Investors' patience with those ETFs and other funds is likely fried. They probably do not want to hear about investing for the long-term when so many emerging markets ETFs have disappointed in significant fashion relative to safer U.S. stocks.
The reality is patience is required with ETFs tracking developing world stocks and while investors do not need to rush into the aforementioned funds right now, there are some signs that 2014 could be a stronger year for emerging markets equities and not just because scores of these markets are cheap on valuation.

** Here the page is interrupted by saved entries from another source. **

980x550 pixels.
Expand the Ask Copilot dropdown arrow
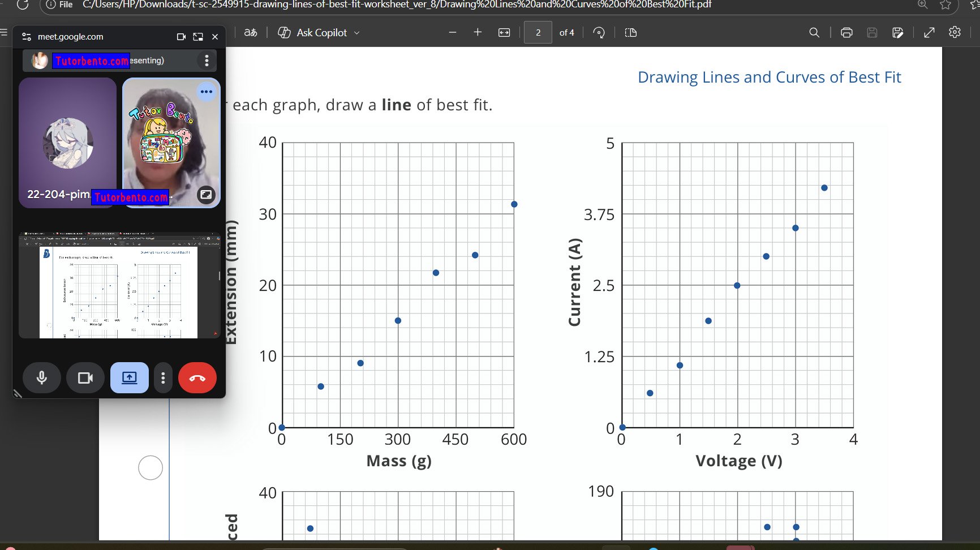357,33
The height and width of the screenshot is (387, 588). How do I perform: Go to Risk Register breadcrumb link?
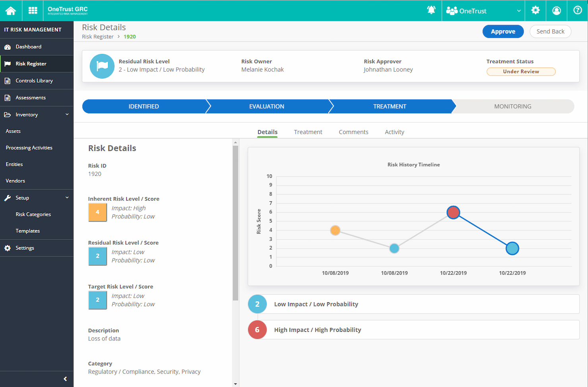98,37
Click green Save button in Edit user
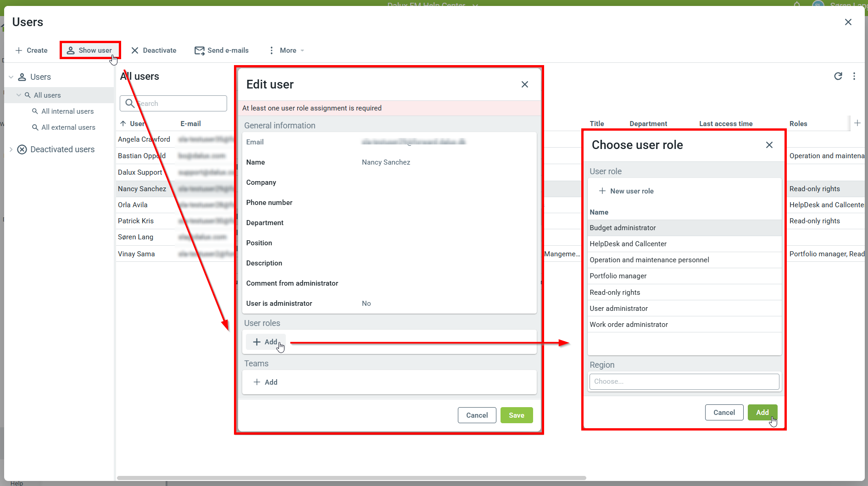This screenshot has height=486, width=868. click(516, 415)
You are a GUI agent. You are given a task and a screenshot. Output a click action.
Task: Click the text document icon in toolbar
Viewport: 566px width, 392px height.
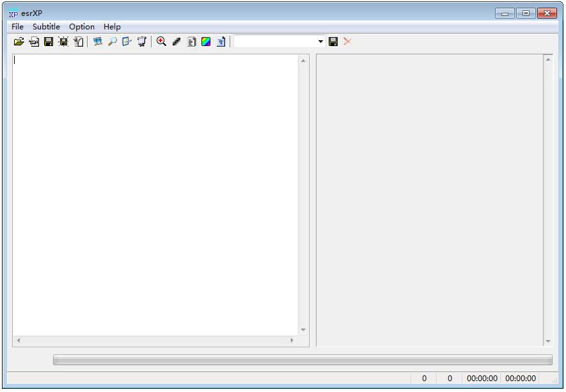point(191,42)
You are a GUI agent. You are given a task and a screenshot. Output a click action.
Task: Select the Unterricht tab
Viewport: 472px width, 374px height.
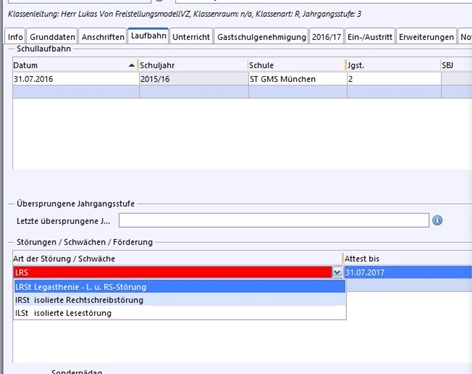coord(191,37)
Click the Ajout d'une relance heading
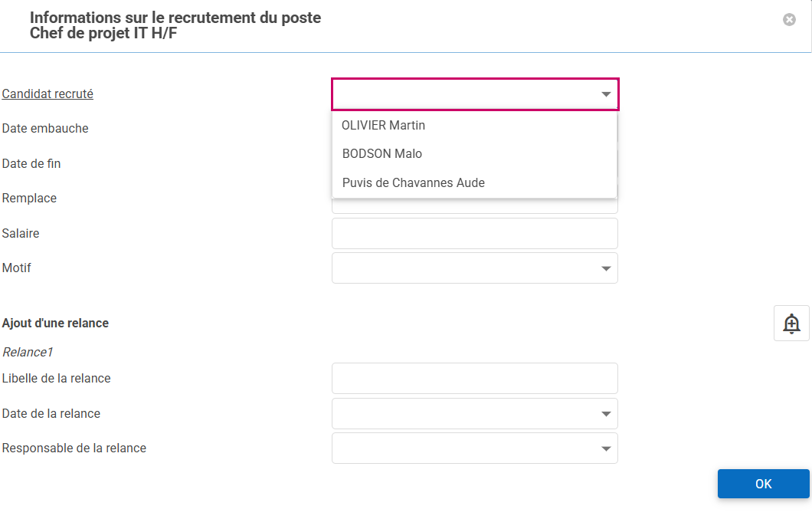Viewport: 812px width, 519px height. coord(55,324)
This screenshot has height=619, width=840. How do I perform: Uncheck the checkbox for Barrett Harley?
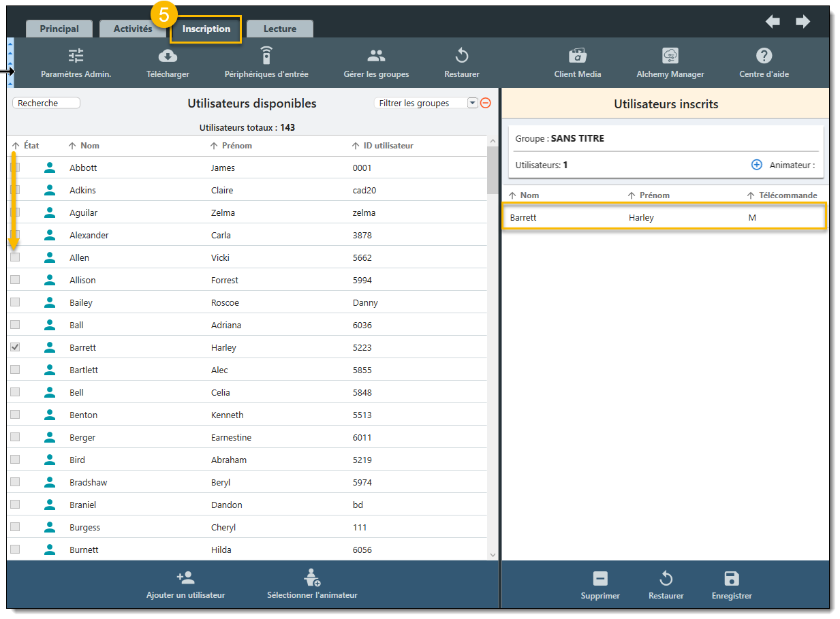(15, 347)
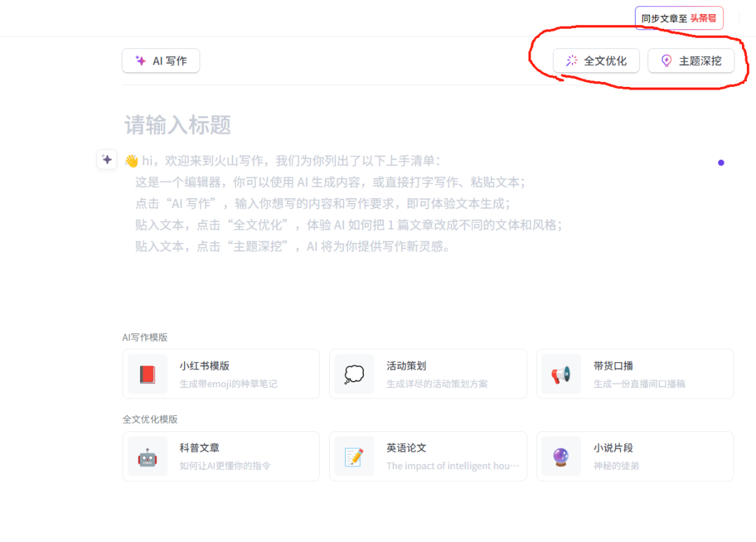Image resolution: width=756 pixels, height=542 pixels.
Task: Choose the 英语论文 template card
Action: point(428,456)
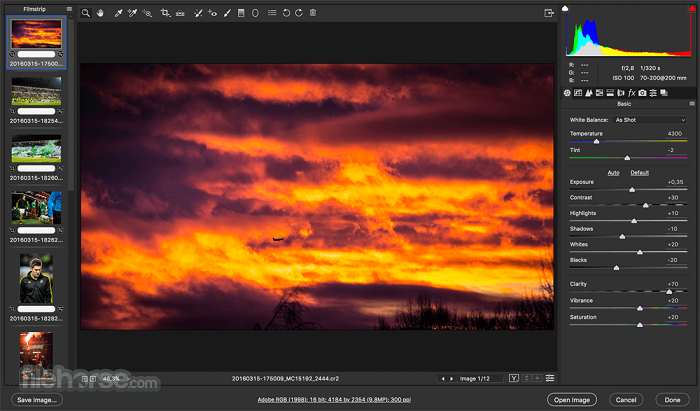This screenshot has height=411, width=700.
Task: Click the Save Image... button
Action: (x=38, y=399)
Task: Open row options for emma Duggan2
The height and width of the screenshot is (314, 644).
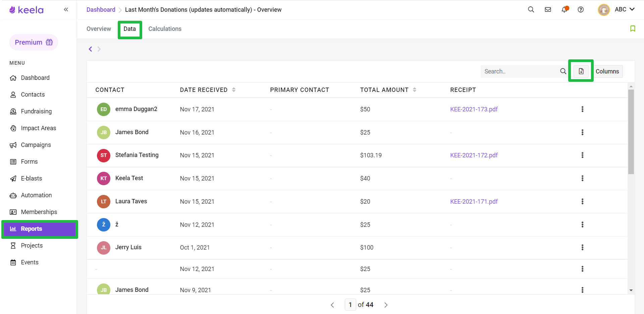Action: point(582,109)
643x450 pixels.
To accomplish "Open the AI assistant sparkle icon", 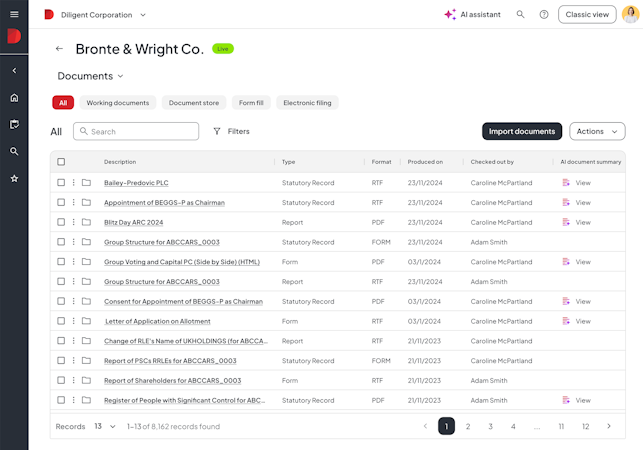I will pos(450,14).
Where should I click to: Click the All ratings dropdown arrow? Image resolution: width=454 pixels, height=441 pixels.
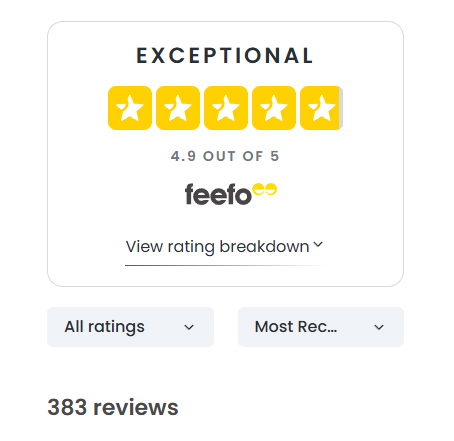189,327
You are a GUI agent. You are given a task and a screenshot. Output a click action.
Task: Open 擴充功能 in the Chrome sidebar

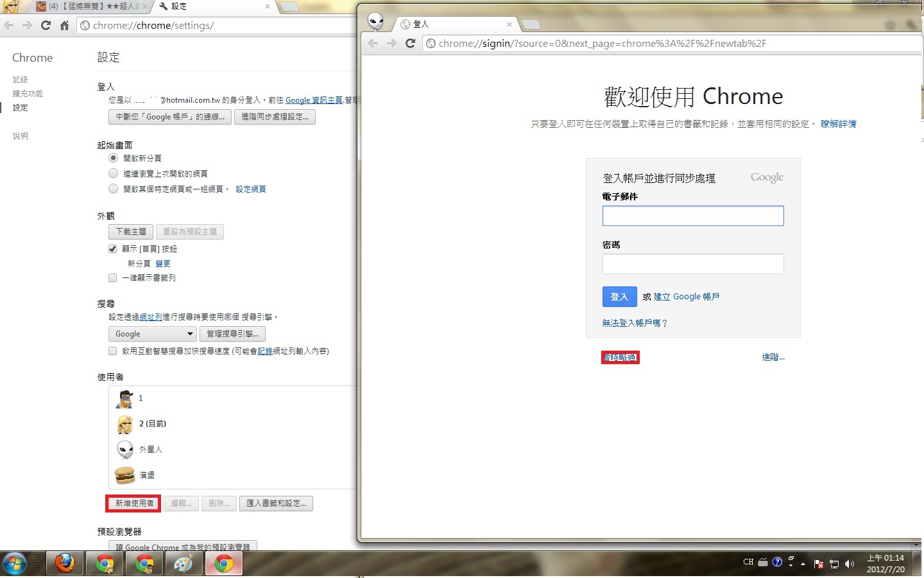click(27, 93)
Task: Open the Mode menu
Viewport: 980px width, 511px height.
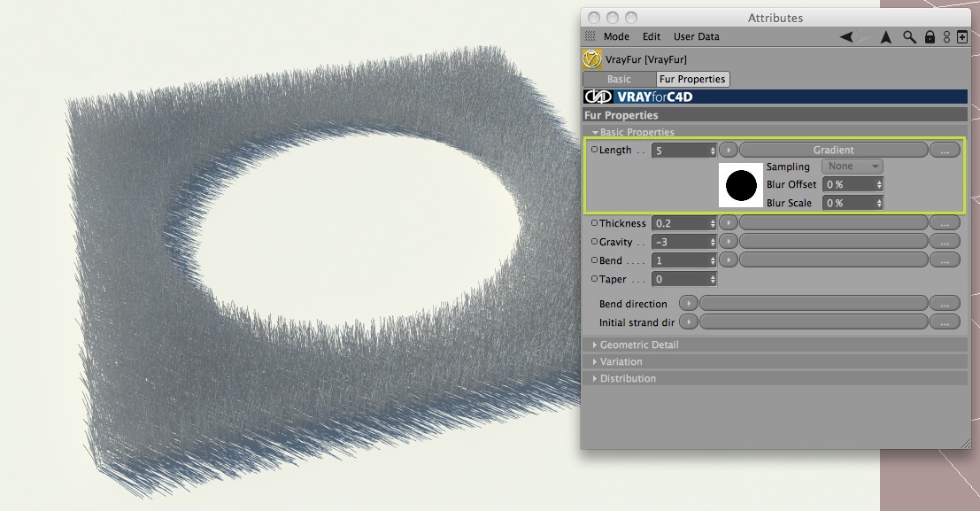Action: click(x=616, y=37)
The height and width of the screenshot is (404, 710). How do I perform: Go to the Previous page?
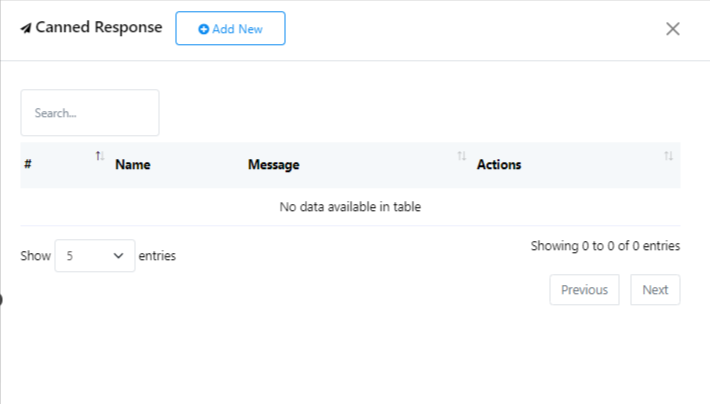click(584, 290)

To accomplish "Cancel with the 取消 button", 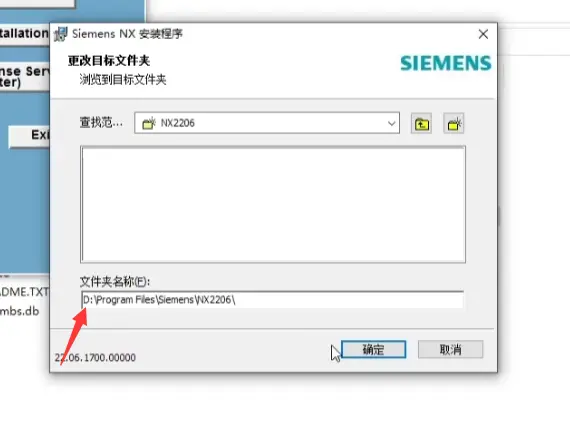I will (x=450, y=349).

Dividends, a growing part of the emerging markets investment thesis, are improving. On a historical basis, a year following a "big" or elevated yield year, which 2013 is shaping up to be, can prove rewarding for emerging markets investors.
In March, WisdomTree Research Director Jeremy Schwartz noted that following high dividend years, the MSCI Emerging Markets Index returned an average of 33.03 percent compared to its average 24-year return of 17.47 percent.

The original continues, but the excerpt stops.